1.1 實驗材料:6～8周齡ICR小鼠，購自北京維通利華實驗動物技術有限公司。

1.2 主要儀器及試劑:倒置顯微鏡、解剖顯微鏡(Olympus公司)，二氧化碳培養箱(Thermo公司)，PCR儀(Eppendorf公司)，胎牛血清、DMEM、胰蛋白酶、Trizol(Invitrogen公司)，M2培養液、M16培養液(Sigma)，反轉錄試劑盒(Fermentas公司)，引物由生工生物工程(上海)有限公司合成。

1.3 實驗方法

1.3.1 小鼠成纖維細胞的獲得與培養:取孕13 d的母鼠，在無菌條件下取出胎鼠，分離背部皮膚，將組織充分剪碎，加入0.125%的胰蛋白酶在4℃消化1 h后，用等量的含FBS的DMEM終止消化，吸取上清液離心。
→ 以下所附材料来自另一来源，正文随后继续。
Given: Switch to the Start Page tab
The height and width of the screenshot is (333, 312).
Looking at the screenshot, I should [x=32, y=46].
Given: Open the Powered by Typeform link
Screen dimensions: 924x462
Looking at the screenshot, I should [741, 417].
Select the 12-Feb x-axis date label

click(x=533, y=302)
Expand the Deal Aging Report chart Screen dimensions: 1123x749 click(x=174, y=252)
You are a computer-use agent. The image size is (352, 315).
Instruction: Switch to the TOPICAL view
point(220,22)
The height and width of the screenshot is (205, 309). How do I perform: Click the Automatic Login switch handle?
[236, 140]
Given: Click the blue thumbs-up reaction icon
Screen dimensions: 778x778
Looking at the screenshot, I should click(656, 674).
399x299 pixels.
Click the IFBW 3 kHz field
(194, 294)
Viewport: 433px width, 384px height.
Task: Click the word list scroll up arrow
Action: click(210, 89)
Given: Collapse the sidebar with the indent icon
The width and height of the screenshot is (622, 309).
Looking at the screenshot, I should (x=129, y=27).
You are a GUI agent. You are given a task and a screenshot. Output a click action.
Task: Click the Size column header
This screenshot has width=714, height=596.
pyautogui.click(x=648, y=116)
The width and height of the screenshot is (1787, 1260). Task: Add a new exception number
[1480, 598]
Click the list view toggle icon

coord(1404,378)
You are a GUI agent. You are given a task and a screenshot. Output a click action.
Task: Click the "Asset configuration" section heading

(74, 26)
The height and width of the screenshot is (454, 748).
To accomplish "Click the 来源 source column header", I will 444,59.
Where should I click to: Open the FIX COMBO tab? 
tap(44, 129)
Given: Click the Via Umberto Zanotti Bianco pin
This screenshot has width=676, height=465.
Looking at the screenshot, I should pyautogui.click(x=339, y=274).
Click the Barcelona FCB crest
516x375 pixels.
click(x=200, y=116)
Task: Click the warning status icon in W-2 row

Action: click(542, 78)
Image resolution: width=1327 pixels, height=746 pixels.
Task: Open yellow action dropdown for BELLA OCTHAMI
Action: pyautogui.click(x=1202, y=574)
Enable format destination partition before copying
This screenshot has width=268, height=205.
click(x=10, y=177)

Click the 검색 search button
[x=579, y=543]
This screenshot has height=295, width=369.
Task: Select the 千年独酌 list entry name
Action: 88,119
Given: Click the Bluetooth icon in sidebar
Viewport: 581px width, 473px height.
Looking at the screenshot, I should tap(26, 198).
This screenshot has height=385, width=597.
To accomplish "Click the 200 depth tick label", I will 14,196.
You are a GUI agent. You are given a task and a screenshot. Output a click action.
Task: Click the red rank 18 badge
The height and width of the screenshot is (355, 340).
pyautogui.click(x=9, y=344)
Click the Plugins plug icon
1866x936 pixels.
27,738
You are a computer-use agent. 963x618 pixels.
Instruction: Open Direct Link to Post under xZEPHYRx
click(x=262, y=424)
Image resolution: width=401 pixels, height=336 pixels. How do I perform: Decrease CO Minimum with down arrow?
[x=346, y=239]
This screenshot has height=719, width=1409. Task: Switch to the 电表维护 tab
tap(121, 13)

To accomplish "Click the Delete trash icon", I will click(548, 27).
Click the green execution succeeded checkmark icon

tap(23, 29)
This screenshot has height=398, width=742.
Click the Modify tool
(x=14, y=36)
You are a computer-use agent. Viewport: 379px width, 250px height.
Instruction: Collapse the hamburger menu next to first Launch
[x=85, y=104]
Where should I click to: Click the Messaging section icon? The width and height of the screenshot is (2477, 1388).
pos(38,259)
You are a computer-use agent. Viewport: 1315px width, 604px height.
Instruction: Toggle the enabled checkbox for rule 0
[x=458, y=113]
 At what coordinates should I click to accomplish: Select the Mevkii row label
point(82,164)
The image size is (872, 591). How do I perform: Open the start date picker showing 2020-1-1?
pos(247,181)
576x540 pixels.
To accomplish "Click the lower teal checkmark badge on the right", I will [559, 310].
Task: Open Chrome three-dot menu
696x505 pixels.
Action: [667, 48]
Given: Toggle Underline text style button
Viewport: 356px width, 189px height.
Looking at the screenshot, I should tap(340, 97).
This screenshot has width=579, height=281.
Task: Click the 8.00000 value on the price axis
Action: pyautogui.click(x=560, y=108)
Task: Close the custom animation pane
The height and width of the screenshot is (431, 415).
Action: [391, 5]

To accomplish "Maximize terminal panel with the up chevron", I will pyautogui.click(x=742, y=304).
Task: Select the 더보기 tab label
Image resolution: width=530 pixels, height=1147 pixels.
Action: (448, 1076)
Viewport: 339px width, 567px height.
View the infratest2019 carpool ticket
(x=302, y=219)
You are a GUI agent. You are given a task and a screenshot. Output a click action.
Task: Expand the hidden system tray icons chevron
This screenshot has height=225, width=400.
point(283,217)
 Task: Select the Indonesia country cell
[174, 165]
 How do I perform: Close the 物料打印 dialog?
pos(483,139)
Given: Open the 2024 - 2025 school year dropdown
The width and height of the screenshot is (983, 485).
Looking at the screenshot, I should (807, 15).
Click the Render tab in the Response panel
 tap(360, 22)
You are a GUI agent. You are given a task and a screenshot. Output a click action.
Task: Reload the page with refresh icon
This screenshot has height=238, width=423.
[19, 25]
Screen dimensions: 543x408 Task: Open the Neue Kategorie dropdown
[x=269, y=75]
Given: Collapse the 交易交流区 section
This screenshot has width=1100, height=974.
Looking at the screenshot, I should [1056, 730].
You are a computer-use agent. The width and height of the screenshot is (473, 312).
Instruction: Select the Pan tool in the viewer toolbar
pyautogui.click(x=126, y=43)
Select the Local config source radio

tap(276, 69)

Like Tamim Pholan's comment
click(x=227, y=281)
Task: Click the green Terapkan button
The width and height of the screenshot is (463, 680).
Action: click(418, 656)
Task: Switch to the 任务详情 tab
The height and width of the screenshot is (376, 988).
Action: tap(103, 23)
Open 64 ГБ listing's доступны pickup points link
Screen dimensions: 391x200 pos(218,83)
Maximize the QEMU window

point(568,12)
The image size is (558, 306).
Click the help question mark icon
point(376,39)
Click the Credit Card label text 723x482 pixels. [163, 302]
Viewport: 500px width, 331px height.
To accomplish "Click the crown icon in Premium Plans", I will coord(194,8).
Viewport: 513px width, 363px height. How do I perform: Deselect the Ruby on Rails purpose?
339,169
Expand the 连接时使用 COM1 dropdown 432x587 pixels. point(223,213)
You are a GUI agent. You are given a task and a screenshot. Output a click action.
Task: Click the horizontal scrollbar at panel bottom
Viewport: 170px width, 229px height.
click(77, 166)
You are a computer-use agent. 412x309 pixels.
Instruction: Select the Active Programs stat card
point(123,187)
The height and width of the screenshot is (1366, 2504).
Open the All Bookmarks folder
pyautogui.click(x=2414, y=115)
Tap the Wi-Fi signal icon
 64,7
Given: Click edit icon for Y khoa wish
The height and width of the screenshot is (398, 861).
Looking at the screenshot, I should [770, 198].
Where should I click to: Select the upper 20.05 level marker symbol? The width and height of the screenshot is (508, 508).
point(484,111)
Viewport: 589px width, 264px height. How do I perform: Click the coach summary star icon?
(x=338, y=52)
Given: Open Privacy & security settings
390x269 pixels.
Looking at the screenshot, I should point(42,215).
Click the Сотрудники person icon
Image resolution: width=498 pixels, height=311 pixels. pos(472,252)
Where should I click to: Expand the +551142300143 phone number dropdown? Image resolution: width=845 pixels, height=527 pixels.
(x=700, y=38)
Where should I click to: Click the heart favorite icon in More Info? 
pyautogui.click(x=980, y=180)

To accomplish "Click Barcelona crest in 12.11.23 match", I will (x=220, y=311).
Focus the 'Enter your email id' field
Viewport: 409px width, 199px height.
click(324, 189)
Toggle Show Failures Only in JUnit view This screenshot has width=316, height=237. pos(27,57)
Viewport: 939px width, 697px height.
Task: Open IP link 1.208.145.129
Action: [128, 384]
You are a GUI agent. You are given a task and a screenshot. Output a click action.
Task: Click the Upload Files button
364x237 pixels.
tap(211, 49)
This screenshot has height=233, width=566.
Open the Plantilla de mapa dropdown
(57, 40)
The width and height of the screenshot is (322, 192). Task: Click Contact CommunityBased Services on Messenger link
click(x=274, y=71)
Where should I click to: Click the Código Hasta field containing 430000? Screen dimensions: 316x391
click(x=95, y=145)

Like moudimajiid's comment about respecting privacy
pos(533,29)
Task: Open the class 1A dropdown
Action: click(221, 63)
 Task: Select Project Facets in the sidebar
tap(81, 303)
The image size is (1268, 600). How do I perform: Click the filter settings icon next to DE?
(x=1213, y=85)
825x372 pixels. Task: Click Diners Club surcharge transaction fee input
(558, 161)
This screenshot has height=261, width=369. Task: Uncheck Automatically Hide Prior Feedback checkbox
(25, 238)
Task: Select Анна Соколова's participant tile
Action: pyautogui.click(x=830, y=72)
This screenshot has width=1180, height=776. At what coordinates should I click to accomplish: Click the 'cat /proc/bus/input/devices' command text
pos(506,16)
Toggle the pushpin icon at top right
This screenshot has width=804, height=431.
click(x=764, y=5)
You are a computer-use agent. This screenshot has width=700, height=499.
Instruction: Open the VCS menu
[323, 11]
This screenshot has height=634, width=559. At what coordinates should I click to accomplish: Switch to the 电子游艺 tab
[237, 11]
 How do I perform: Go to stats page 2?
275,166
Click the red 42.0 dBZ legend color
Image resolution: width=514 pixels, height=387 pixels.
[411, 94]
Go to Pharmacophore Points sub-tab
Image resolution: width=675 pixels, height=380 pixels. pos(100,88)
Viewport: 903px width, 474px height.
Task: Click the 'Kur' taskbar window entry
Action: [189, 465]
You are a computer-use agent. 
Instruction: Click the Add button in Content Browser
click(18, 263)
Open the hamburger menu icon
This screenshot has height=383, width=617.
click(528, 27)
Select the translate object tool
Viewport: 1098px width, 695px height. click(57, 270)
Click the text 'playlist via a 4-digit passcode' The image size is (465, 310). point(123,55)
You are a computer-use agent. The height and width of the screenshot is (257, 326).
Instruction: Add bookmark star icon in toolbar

去上清，加培養液，吹打懸浮后以5×105/ml密度接種于培養瓶，在37℃、5%CO2的培養箱中培養。

1.3.2 小鼠體外受精:體外受精及早期胚胎的培養均采用微滴培養法，將受精卵培養至3.5 d囊胚，大量收集凍于-80℃冰箱。

1.3.3 小鼠早期胚胎蛋白的獲得:將收集得到的小鼠3.5 d囊胚轉移至含有蛋白酶抑制劑的裂解液中超聲，12 000 rpm，4℃，離心15 min，取上清，測定蛋白濃度，凍于-80℃冰箱備用。

1.3.4 應用小鼠早期胚胎蛋白誘導小鼠成纖維細胞再程序化:將培養的小鼠成纖維細胞消化后，調整細胞濃度為2×105個/ml，做10～15個20 μl微滴，將之前制備的小鼠3.5 d囊胚蛋白10 μl加入到微滴內，隔天等量補充，待細胞增殖至90%密度后，常規傳代培養擴增。

1.3.5 誘導后多能干細胞形態學觀察:取誘導前后，不同階段的細胞于倒置顯微鏡下觀察細胞生長情況及形態變化，采用MTT法測定P3代細胞生長曲線。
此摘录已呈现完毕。